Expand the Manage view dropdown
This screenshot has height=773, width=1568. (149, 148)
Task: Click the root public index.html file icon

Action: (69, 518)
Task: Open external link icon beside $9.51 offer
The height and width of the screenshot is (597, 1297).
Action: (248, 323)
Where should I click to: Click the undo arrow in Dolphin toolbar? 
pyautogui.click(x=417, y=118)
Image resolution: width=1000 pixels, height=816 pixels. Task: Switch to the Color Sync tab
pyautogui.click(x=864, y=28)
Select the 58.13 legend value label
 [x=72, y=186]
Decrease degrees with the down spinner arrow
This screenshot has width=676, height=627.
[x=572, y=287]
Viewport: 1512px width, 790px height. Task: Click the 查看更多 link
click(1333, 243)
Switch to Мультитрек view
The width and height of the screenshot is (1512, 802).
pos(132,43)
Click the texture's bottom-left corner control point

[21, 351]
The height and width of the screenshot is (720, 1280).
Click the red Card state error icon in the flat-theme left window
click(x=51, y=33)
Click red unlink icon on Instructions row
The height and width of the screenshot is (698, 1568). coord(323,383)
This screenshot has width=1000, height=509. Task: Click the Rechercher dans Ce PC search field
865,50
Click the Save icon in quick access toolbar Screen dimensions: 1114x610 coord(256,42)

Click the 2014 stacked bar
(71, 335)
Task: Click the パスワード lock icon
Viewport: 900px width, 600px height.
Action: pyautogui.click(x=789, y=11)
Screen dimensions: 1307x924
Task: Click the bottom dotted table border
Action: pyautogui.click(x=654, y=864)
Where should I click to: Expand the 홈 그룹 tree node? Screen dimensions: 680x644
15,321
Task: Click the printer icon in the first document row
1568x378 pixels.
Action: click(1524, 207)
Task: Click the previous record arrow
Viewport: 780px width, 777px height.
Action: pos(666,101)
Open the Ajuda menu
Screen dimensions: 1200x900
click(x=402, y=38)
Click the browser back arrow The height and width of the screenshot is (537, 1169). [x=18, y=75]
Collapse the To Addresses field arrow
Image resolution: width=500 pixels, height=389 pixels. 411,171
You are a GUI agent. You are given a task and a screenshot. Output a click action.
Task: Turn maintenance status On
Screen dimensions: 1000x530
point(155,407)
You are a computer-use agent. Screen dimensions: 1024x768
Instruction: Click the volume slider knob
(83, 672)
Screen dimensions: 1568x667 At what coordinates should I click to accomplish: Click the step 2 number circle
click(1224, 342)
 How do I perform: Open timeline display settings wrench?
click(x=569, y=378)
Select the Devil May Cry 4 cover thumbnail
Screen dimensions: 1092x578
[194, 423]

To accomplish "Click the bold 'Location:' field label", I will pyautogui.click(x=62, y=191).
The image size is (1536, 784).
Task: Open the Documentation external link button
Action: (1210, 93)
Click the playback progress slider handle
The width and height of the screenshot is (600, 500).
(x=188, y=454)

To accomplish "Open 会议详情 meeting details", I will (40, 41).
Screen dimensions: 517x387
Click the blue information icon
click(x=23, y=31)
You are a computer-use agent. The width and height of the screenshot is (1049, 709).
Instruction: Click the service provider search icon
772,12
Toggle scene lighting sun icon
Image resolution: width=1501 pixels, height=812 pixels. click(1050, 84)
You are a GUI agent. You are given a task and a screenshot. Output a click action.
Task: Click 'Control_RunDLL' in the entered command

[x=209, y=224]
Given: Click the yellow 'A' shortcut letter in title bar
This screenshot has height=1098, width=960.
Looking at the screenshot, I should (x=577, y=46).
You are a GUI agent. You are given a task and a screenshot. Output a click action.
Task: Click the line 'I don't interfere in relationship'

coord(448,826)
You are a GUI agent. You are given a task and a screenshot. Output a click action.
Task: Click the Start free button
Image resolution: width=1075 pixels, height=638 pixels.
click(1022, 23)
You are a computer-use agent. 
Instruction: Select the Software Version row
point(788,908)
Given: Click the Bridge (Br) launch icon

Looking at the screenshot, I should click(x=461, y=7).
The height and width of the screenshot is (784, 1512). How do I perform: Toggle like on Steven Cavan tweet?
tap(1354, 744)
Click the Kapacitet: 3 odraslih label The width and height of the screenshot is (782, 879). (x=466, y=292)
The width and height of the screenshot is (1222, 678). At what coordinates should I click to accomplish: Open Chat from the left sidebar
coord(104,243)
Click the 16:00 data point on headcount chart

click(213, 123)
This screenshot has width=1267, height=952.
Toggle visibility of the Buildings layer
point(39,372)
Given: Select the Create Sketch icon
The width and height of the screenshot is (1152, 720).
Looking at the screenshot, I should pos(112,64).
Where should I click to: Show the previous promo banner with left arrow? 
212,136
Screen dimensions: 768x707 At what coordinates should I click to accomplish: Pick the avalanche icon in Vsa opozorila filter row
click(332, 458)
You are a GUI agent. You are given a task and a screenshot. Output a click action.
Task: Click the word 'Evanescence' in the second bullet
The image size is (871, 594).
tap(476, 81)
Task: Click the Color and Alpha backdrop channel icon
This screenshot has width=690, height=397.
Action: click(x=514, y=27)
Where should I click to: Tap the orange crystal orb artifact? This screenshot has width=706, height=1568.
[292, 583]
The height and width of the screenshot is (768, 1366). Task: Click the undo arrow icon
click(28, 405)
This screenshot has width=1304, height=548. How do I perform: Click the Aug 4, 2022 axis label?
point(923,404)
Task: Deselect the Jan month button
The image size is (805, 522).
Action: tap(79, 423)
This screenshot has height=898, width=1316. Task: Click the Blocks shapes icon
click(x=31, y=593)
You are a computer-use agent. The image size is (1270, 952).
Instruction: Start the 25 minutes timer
================
Print, please, the lines above from the very first through the one that holds "Task: Click the パスワード lock icon", both included, word for word and with nothing else.

● THE ANSWER:
Expand the Manage view dropdown
This screenshot has height=773, width=1568. (149, 148)
Task: Click the root public index.html file icon

Action: (69, 518)
Task: Open external link icon beside $9.51 offer
The height and width of the screenshot is (597, 1297).
Action: (248, 323)
Where should I click to: Click the undo arrow in Dolphin toolbar? 
pyautogui.click(x=417, y=118)
Image resolution: width=1000 pixels, height=816 pixels. Task: Switch to the Color Sync tab
pyautogui.click(x=864, y=28)
Select the 58.13 legend value label
 [x=72, y=186]
Decrease degrees with the down spinner arrow
This screenshot has width=676, height=627.
[x=572, y=287]
Viewport: 1512px width, 790px height. Task: Click the 查看更多 link
click(1333, 243)
Switch to Мультитрек view
The width and height of the screenshot is (1512, 802).
pos(132,43)
Click the texture's bottom-left corner control point

[21, 351]
The height and width of the screenshot is (720, 1280).
Click the red Card state error icon in the flat-theme left window
click(x=51, y=33)
Click red unlink icon on Instructions row
The height and width of the screenshot is (698, 1568). coord(323,383)
This screenshot has width=1000, height=509. Task: Click the Rechercher dans Ce PC search field
865,50
Click the Save icon in quick access toolbar Screen dimensions: 1114x610 coord(256,42)

Click the 2014 stacked bar
(71, 335)
Task: Click the パスワード lock icon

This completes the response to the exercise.